Presentation Abstract

Abstract Number: 3804
Presentation Title: Transcriptional repression of androgen receptor in human prostate cancer cells by plant flavone apigenin
Presentation Time: Tuesday, Apr 20, 2010, 9:00 AM -12:00 PM
Location: Exhibit Hall A-C, Poster Section 36
Poster Section: 36
Poster Board Number: 27
Author Block: Sanjeev Shukla, Sanjay Gupta. Case Western Reserve Univ., Cleveland, OH
Abstract Body: Accumulating evidence suggest that androgen receptor (AR)-mediated signaling plays an important role in the development and progression of prostate cancer. Although Prostate Cancer Prevention Trial (PCPT) showed controversial results however manipulation of AR signaling pathway reduced the incidence of prostate cancer. Safer agents are needed that can modulate AR signaling pathways with effective suppression of prostate cancer. Plant flavonoids have been shown to possess weak oestrogenic and anti-androgen activity. Apigenin, a naturally occurring plant flavone, has shown promising anticancer activity by modulating several signaling pathways that have relevance to prostate cancer. However, the effect of apigenin on AR signaling has not been fully investigated. Using androgen-responsive human prostate cancer LNCaP and 22Rv1cells, we determine the effect of apigenin on androgen receptor signaling. Exposure of these cells with 5-40μM apigenin suppressed cell proliferation and arrested cells in sub G0-G1 phase of the cell cycle after 5nM dihydrotestosterone (DHT) stimulation. Apigenin inhibited endogenous prostate-specific antigen (PSA) transcription and reduced intracellular and secreted PSA protein levels induced by DHT in these cells. In LNCaP cells apigenin inhibited AR expression in a concentration-dependent manner by restricting its translocation into the nucleus.
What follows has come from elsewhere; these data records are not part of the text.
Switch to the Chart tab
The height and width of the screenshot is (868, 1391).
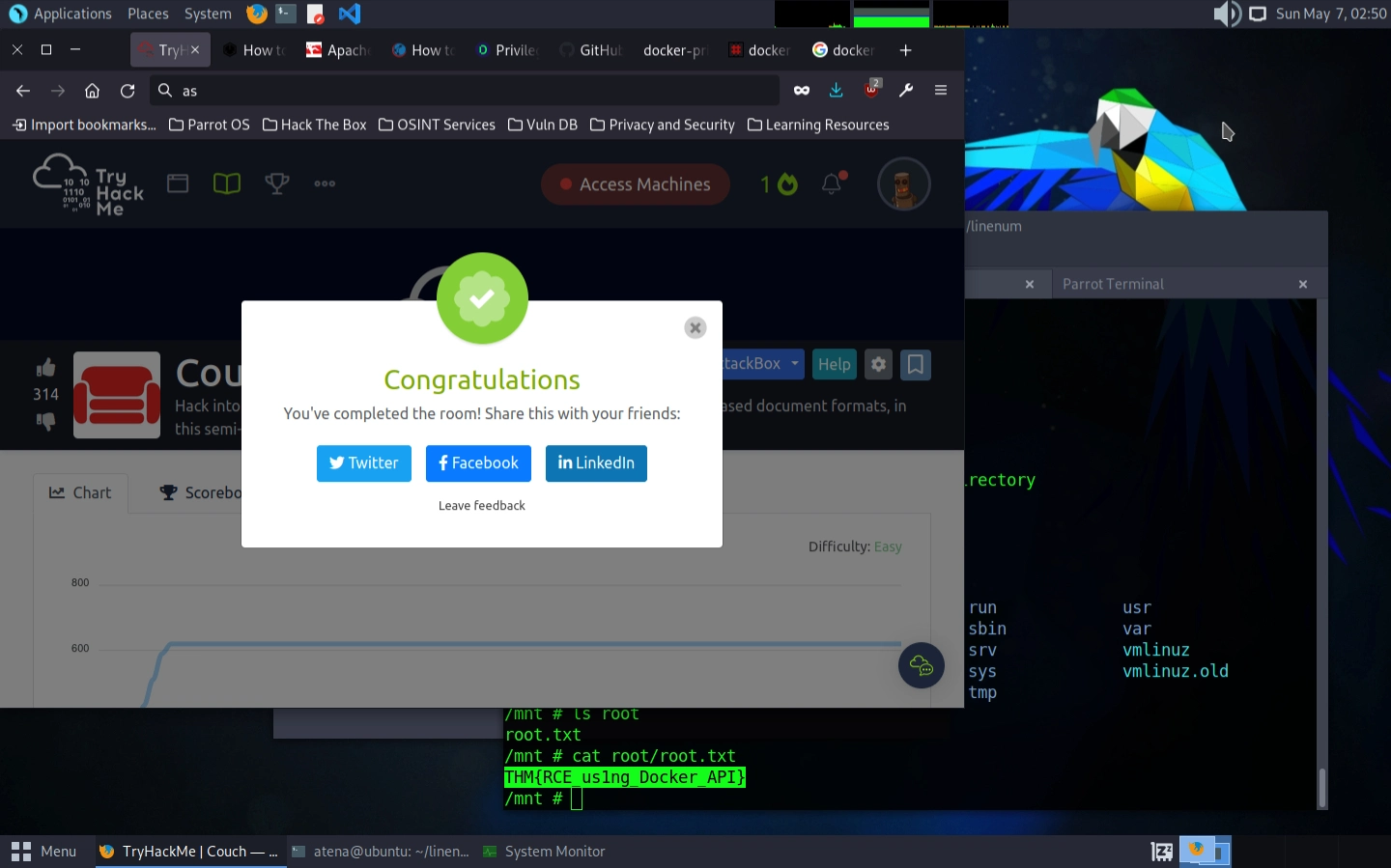(x=80, y=492)
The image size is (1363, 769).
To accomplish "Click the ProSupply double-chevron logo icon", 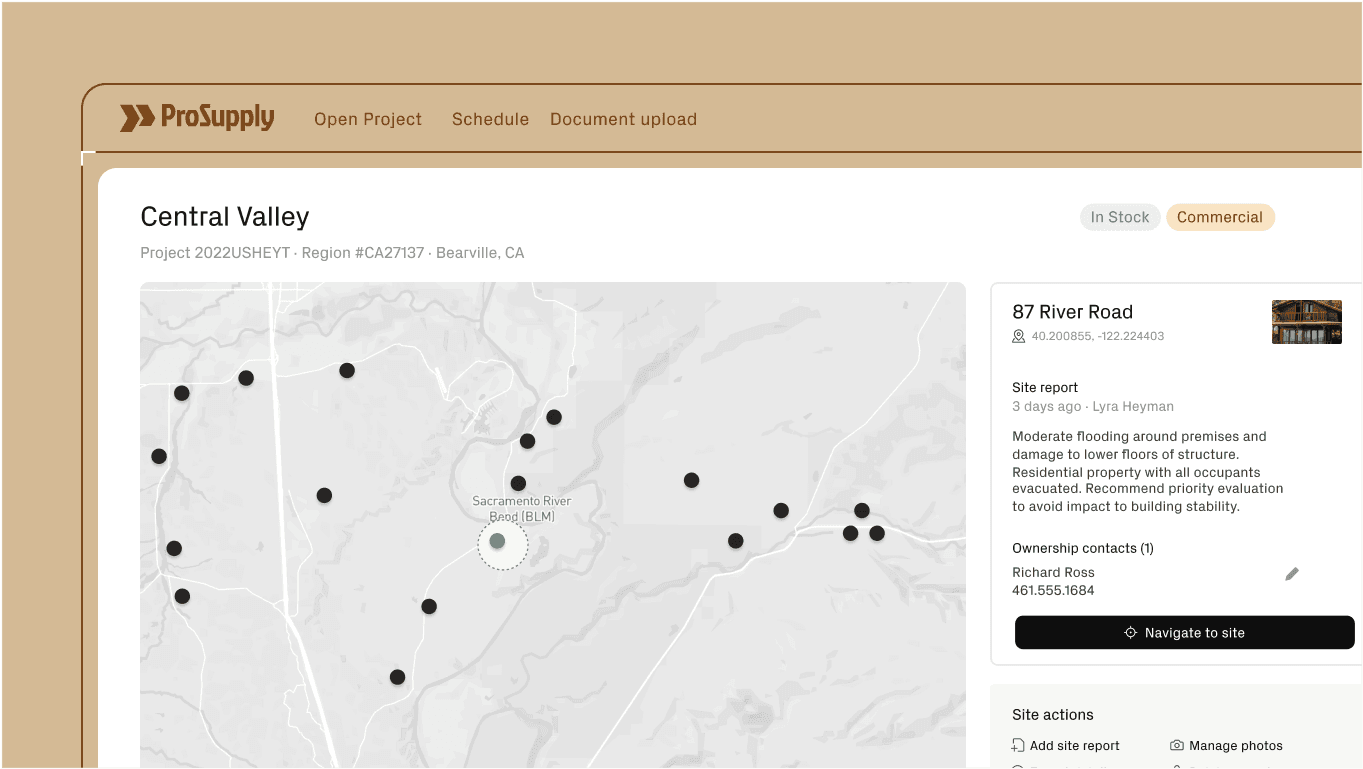I will (x=138, y=118).
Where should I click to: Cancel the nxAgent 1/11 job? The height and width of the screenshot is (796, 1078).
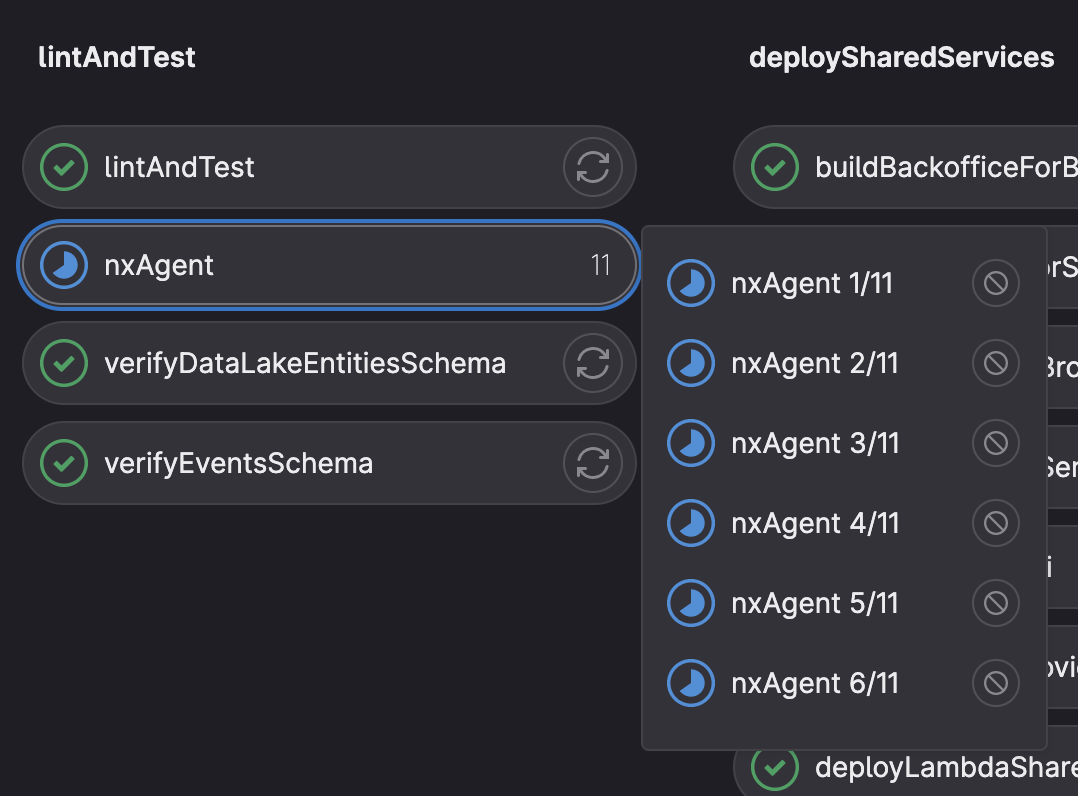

Co-transfection of PC-3 cells with wild-type AR-GFP-tag plasmid demonstrated that apigenin has ability to inhibit DHT-induced AR translocation into the nucleus. Additionally, receptor binding assays indicated that apigenin is a strong competitive inhibitor of DHT binding to the AR. These observations matched with the results of structural modeling studies exhibiting that apigenin is remarkably similar in conformational geometry and surface charge distribution to synthetic AR antagonist, flutamide, although the atomic compositions of the two substances were quite different. Taken together, our results indicate that apigenin exhibits potent anti-proliferative and anti-androgenic properties and may be developed as useful and safer agent for prevention/therapy of prostate cancer.